◆ INSTRUCTIONS FOR THE TASK
Exclude every picture. Output verbatim the lines from the one containing "Open the 5 Years range dropdown" to the end of the data.

Stored data entries:
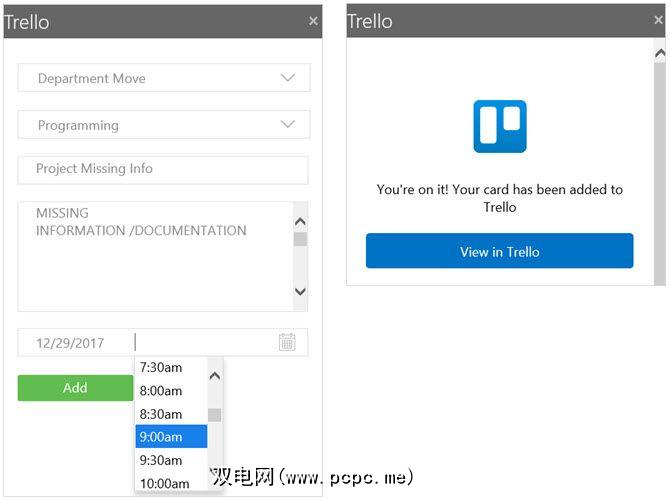Open the Programming list dropdown

point(288,125)
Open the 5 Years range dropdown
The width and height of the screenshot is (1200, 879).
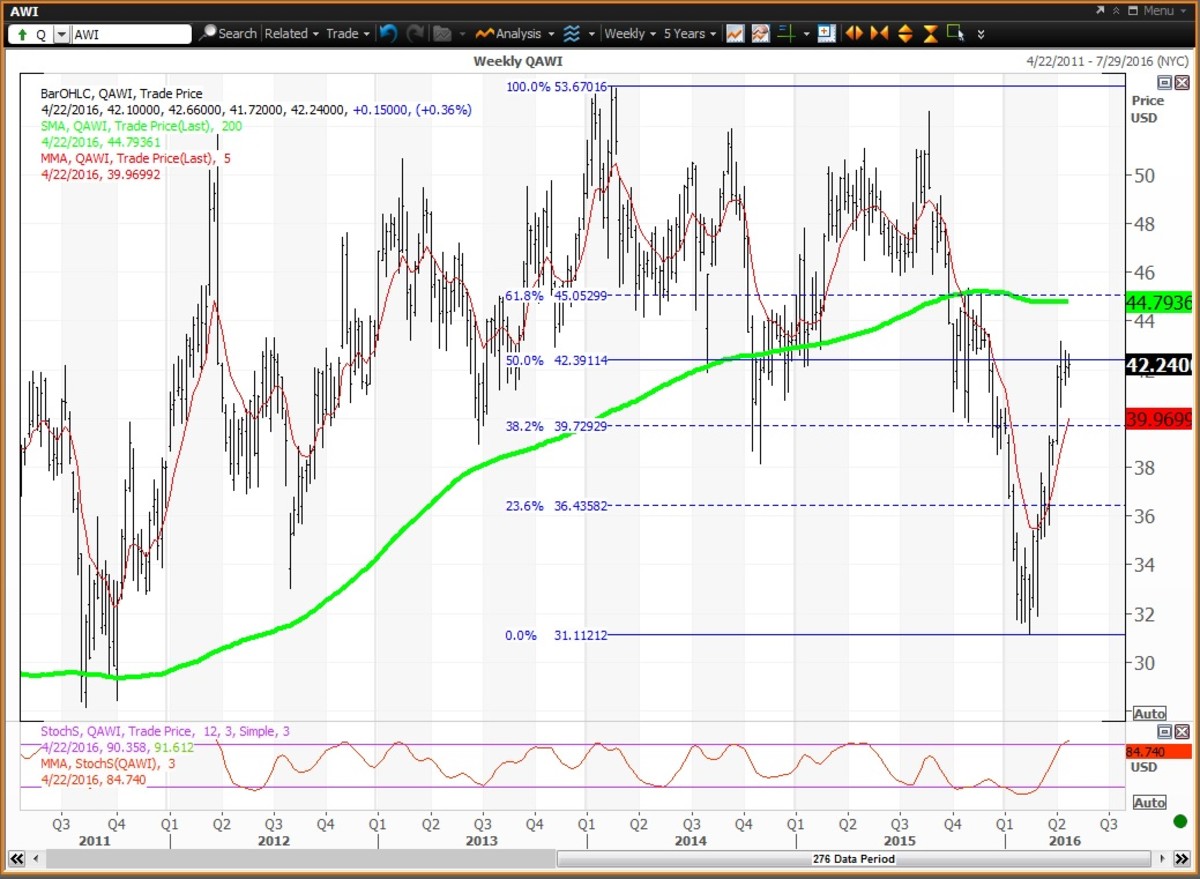click(690, 34)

◆ WORKED SOLUTION
Open the 5 Years range dropdown
The width and height of the screenshot is (1200, 879).
click(690, 34)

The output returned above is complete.